Before we get to the point, which, as I can see, weighs heavily upon your heart, and as the Colonel was saying those words, he brushed his human fingers lightly against the spot where under my muscle the most blue silk shirt the most human muscle pulsated, I don't have in mind the one you do, I mean the
one up on the left side. So first of all, the Colonel continued with a mild smile on his face which stood between me and his real thoughts as a thin but opaque curtain, let's drop these formal parts of garment which all too manifestly remind us of our social status and commitments, and allow me, to usher you to my parlor and offer you some simple refreshment, such as chance has garnered in the austere abode of a bachelor.
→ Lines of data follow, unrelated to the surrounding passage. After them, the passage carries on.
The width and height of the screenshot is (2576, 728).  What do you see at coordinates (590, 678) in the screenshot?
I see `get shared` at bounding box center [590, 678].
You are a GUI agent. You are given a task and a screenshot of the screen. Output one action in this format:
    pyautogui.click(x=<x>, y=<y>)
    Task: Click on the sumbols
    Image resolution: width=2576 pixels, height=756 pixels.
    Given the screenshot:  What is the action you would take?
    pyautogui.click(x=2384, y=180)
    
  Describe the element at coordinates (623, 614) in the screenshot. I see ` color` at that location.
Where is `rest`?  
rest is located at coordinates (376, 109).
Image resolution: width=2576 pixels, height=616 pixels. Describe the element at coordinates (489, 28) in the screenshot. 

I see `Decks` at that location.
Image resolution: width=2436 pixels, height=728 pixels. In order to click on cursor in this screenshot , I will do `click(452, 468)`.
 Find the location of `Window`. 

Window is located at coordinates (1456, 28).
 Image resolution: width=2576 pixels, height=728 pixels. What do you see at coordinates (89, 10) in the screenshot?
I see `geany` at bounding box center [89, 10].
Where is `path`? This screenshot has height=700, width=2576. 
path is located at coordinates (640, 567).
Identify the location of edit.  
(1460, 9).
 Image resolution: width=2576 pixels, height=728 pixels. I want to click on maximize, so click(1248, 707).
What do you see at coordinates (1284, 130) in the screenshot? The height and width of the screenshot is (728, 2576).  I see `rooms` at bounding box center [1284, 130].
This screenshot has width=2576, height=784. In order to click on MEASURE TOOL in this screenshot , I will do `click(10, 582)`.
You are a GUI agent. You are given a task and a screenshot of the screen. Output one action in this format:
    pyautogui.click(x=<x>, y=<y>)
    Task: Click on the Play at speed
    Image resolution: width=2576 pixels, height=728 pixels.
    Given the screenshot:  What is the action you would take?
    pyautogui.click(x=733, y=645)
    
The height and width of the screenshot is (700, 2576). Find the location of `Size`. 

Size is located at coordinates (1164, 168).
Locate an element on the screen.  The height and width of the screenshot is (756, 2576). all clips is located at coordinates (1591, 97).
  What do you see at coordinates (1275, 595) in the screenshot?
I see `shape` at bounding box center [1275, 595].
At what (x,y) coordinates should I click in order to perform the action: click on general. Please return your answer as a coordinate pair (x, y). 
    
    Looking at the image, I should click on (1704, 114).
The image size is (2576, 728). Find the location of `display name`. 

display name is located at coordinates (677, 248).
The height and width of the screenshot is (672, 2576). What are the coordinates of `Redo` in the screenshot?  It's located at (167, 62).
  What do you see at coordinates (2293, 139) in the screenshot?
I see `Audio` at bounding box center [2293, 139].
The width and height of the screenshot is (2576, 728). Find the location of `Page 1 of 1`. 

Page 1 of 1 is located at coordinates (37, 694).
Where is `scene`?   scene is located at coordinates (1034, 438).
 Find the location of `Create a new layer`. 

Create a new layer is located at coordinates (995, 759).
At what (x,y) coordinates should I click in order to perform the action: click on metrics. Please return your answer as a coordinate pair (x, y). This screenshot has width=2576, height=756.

With these words he escorted me deeper into the bowels of his flat furnished, even by the standards of that era, with unusual, even astounding luxury.
I see, young friend, said the Colonel, and with a smile he pointed at an empirical... empire sofa draped with violet brocade, I can see that you are startled, let's put it a little immodestly, by the delicate taste and elegance you are seeing in the abode of a tough soldier, a man who spent his entire life amid the clash and clatter of arms.
At that moment an impartial observer would probably have called his smile ironic. If he, of course, could have slipped into the flat through the carefully locked door that had soundlessly closed behind me. Doors, dear friend, even then could close of their own volition and all the Colonel had to do was turn the key, quite inconspicuously... The left hand doesn't know what the right one is doing.